The Curve ball...

Here we are. The final weekend has come to a close. I needless to say am anxious, excited, fed up lol. All of the above. I am really at the end of my sanity here. I really never thought it would get here quick enough. This last chemo treatment is just going to really mess with me mentally more than anything. It's the mind fuck of this whole thing that really gets you. I have gone over this before and the sentiment is still the same. All these medications have really taken a toll on my body. After this last treatment it will take time to get all this shit out of me. I pray that it all was worth it and the scans show that it is all gone.
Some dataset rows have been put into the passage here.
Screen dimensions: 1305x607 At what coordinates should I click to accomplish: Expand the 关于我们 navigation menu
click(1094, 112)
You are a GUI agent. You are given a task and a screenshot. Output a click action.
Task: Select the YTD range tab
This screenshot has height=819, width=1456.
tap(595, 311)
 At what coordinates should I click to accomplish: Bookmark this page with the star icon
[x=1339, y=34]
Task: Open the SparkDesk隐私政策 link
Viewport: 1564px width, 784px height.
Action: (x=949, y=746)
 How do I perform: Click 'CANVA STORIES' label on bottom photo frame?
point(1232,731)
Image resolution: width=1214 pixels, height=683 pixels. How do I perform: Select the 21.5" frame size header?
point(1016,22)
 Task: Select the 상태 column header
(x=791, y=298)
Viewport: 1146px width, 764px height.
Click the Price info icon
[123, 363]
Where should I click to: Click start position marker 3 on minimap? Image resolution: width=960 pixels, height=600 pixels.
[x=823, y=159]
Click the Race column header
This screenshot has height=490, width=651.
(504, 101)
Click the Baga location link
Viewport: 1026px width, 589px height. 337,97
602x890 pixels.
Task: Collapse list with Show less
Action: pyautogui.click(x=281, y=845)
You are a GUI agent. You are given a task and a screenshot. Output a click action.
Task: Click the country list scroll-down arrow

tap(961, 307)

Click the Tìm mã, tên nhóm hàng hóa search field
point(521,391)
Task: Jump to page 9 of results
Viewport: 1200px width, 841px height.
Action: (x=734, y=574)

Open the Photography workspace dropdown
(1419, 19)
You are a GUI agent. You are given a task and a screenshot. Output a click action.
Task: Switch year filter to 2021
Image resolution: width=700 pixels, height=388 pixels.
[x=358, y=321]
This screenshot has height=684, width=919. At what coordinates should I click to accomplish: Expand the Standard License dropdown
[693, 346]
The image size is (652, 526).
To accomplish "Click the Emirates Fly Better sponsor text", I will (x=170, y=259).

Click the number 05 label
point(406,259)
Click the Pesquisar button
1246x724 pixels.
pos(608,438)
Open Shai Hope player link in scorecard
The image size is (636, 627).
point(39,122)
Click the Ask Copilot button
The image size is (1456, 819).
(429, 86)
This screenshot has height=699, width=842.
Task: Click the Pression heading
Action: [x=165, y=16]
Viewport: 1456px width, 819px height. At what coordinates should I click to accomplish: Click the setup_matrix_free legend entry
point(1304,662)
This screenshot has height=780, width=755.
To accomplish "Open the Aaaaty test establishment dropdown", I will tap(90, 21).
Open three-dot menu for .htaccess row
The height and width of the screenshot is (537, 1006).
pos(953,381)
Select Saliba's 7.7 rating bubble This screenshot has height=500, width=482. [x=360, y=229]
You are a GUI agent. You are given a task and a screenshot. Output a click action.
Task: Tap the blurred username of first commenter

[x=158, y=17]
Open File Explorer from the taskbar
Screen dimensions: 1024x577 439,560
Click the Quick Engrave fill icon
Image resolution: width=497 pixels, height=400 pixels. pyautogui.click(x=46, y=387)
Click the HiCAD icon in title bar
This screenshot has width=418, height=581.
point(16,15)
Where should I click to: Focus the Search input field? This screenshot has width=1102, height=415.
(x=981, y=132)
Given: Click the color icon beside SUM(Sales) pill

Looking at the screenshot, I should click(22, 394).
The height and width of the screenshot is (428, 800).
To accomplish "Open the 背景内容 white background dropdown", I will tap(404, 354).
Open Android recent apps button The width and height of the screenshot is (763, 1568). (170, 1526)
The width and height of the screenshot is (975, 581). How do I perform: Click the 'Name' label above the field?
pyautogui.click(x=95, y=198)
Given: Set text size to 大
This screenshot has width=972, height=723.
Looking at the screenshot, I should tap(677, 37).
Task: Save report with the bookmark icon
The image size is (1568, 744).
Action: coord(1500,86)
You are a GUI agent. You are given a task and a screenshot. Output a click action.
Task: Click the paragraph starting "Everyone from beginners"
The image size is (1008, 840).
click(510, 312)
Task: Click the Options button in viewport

It's been a decent day today. I had a very hard time falling asleep last night so I was very tired today. I did have energy to cook and clean. The daily bullshit that needs to be done. But shit I am beat to the bone tired. On top of the drain that is already on my body. I am just slowly just getting it done today. As I have learned, no rushing for shit. Anxiety is in the background today just lurking and trying to take me. I feel so bloated and swollen from these damn meds it's crazy. The back of my neck is killing me also. It has been for days now. I get some relief with icing the area but it just is annoying. Every time I do dishes or stand there cooking, it kills.
As usual I get a small amount of energy to use for the day. Today it was used up pretty quick. Still I hope that I will get some good sleep tonight. This way I can sleep well tomorrow. The last thing I want is to go into chemo tired. The last time I did that I was just exhausted right after I was done. This time I just hope I can switch off and get good sleep. Honestly it's all I really want. It has been so difficult to sleep these past six months not only because of the steroids in my system. But this damn port that I so love having in my chest.
This thing has really fucked the way I am able to sleep. Plus I have a damn foreign object in my damn chest. That alone still freaks me out. As I said before it does contribute to most of the anxiety I get. At least I am closing in on getting this thing out of me soon. Hopefully if everything goes my way I will have this thing out of me by the end of the year. who knew this year was going to be a struggle. I guess this proves that life has ways of throwing a curve ball. Life is ever changing and throwing those curve balls. You just stand there waiting for the right pitch.
I thought I hit my right pitch at one time. I guess you're always up at bat no matter what. Blindly swinging at the ball coming at you. Well Somehow I think you need to somehow find inner peace and stop swinging blindly all the time. Life is one hell of a pitcher. We just need to be better at living. I don't know sounds like gibberish. But somehow it makes some sense.